Shift in alliance market shares
February 1st marked the start of a new competitive landscape in the pivotal deep-sea container trades from Asia to North America and Europe. Consequently, Sea-Intelligence looked at the changes in the market share of the shipping line alliances when compared to last year.
It elaborated:
“Figure 1 shows the Asia-North America West Coast market share for both March 2024 and March 2025, for the shipping line alliances in operation in the two different timelines. Please note that ‘other’ here refers to the capacity across all non-alliance services, from both non-alliance carriers, and alliance carriers operating independent services outside of the alliance cooperation.
“Here we find a slight loss of market share for Ocean Alliance. It is not because they are reducing their capacity, but simply because the other carriers are injecting capacity at a higher pace than Ocean Alliance itself. They do, however, clearly remain the largest alliance, operating 35% of the planned capacity. Premier Alliance is the interesting one to watch. Despite seeing Hapag-Lloyd leave the alliance, Premier Alliance essentially maintains the same market share as THE Alliance had. Gemini Cooperation is clearly the smallest player in the Transpacific trade into the NAWC.

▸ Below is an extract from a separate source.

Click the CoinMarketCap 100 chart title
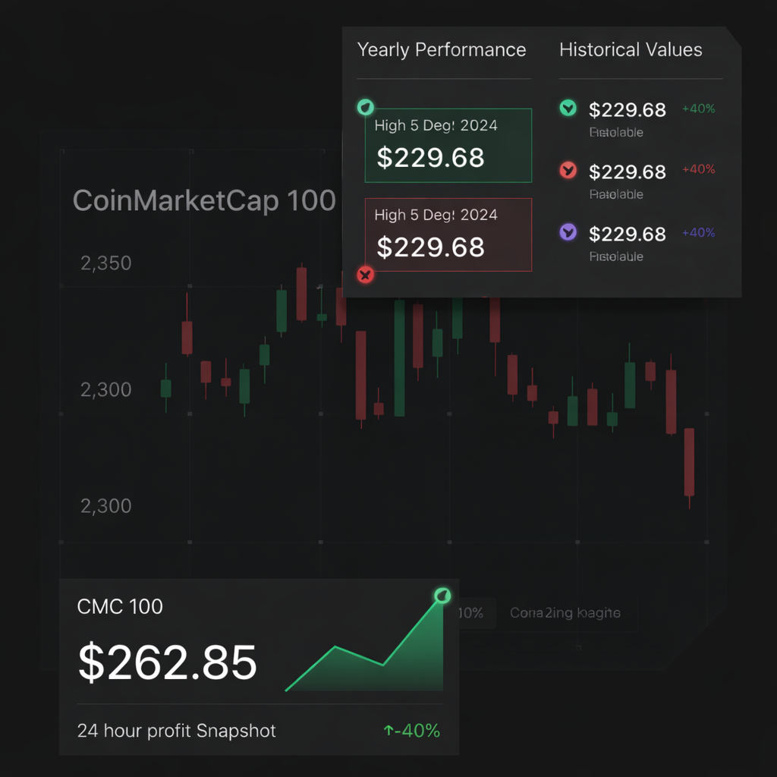Viewport: 777px width, 777px height. tap(203, 201)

“We find a similar pattern on Asia-North America East Coast as well, where Ocean Alliance continue to hold the largest market share, with Premier Alliance maintaining a similar market share as the outgoing THE Alliance, while Gemini Corporation has the smallest market share. The difference between Premier Alliance and Gemini Cooperation however, is a very marginal 0.2 percentage points in favour of Premier Alliance.
“The changes in the competitive landscape between the carrier alliances is likely to create a significant competitive pressure, as the carriers adjust to the new situation. For shippers, this is likely to manifest itself as a downwards pressure on freight rates.”